At one point, St. Paul was suffering from a mysterious illness, and he said that he begged God three times to take it away. Then he heard God say to him, “My grace is sufficient for you, for power is made perfect in weakness.” Then Paul wrote, “I will rather boast most gladly of my weaknesses, in order that the power of Christ may dwell with me. (2 Cor. 12:9) How does the corona-virus makes you feel weak and vulnerable? Yet, when that weakness is combined with faith in God’s love, then God’s power is made perfect in us. Then God is our strength and our rock. Then we become as strong as God.
We need to bring this gift to our communities. People need us to be a calm peaceful presence and firm in faith, even though – at the same time – we are humble and meek because of the pandemic. This is a painful time, but God used the suffering of Jesus to redeem the world. He will use this suffering for his glory, and for the salvation of others, if only we imitate the faith and selfless love of Jesus manifested most clearly on the cross.
Pray with great trust in God’s love. In today’s Mass, the refrain for Psalm 23 is: “The Lord is my Shepherd, there is nothing I shall want.” I encourage you to memorize that psalm. Jesus knew many of the psalms by heart, so I have memorized some of them, including Psalm 23. This psalm reminds us that “Even though I walk in the valley of death, I fear no evil; for the Lord is at my side.”

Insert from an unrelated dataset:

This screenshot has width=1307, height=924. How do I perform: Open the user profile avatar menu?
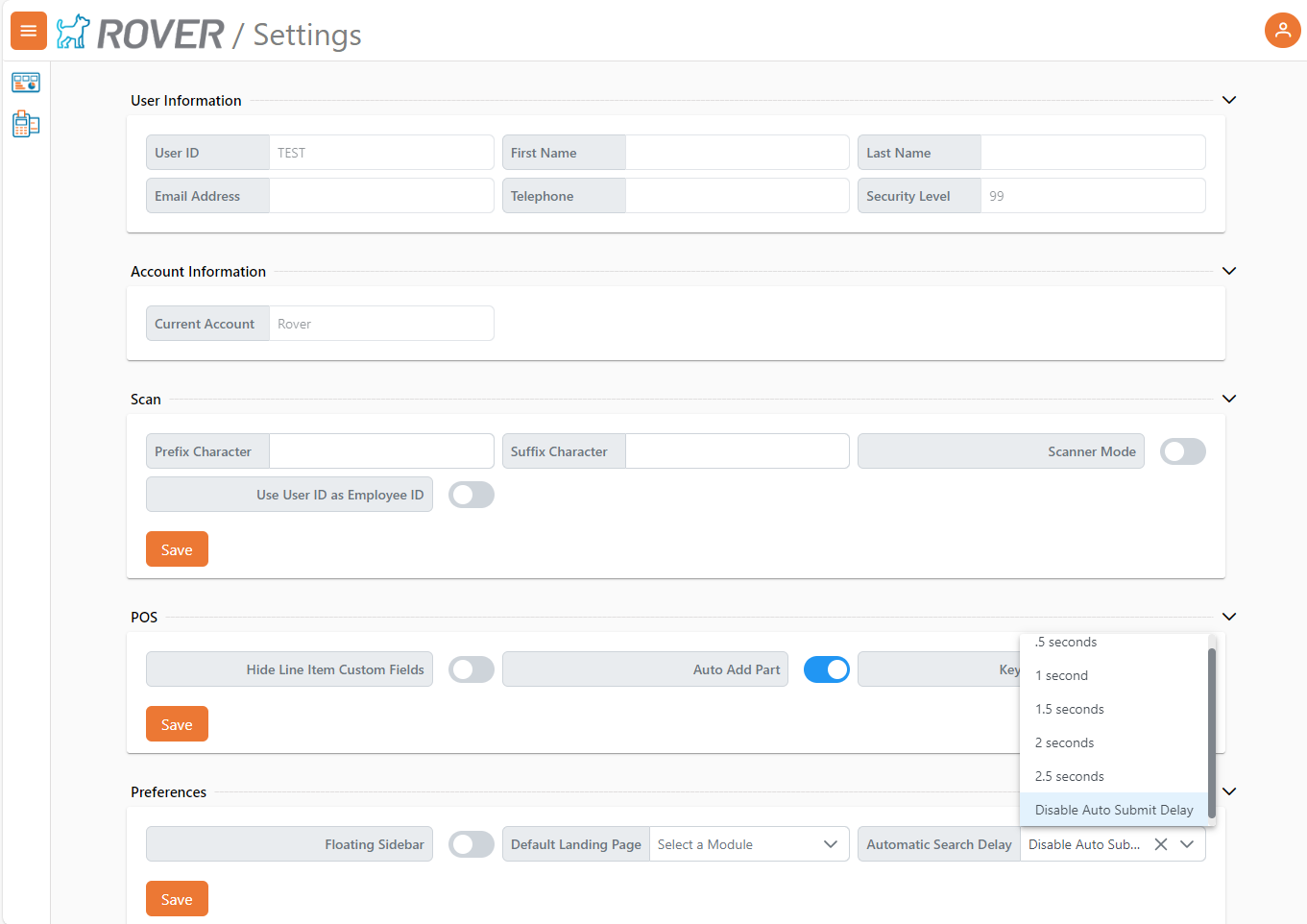tap(1283, 30)

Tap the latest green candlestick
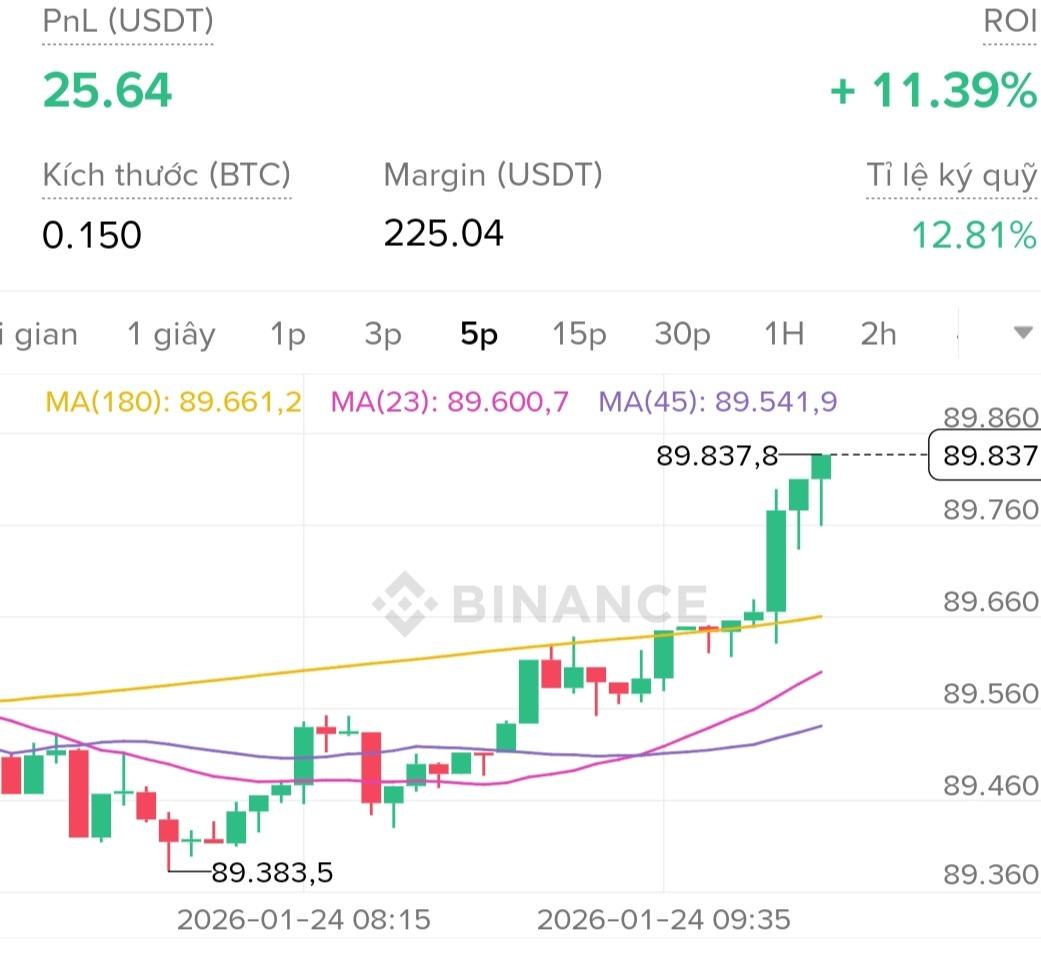(821, 468)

I too have been anxious, but peace returns to my heart when I take time to pray. On Thursday, I realized that I was extremely anxious, and I was not sleeping well. Then in prayer God helped me see that I was relying too much on my own efforts, rather than depending on the guidance of the Lord as my Shepherd. Peace returned when I turned to the Lord as the Good Shepherd. “The Lord is my Shepherd, there is nothing I shall want.”
Remember, if Jesus can heal a man born blind, then he can do anything. Right now, we all feel like we’re walking blind. We are in the darkness like the blind man. So this gospel invites us to have faith. Believe in Jesus, and he will heal your blindness. Trust in the Lord as the Light of the world. No sin, no sickness and no evil can extinguish his Light. Every year on Christmas morning, we hear from John’s gospel that. “The light shines in the darkness, and the darkness cannot overcome it.” (Jn. 1:5)
Finally, at this time of distance from the Eucharist, I want to remind you of the Sacrament of which you can never be deprived. The living water of Baptism flows deep within us. Through Baptism we were clothed in Christ; even more, we were inserted into Christ. We live in him, and he lives in us. By the grace of our baptism, we have direct access to God. We are God’s adopted children. We have the right to speak to God face-to-face. While you do not have access to the Eucharist, call upon your Baptismal grace. The Light of Christ filled your heart at Baptism. Live in that light. Let that Light shine in your community by your solidarity and selflessness.
In describing the grace of Baptism, St. Paul said to the Ephesians, “You were once darkness, but now you are light in the Lord. Live as children of light, for light produces every kind of goodness and righteousness and truth. . . . Awake, O sleeper, and arise from the dead, and Christ will give you light.” (Eph. 5:8,14) This is a time for us to wake up and live our baptismal faith.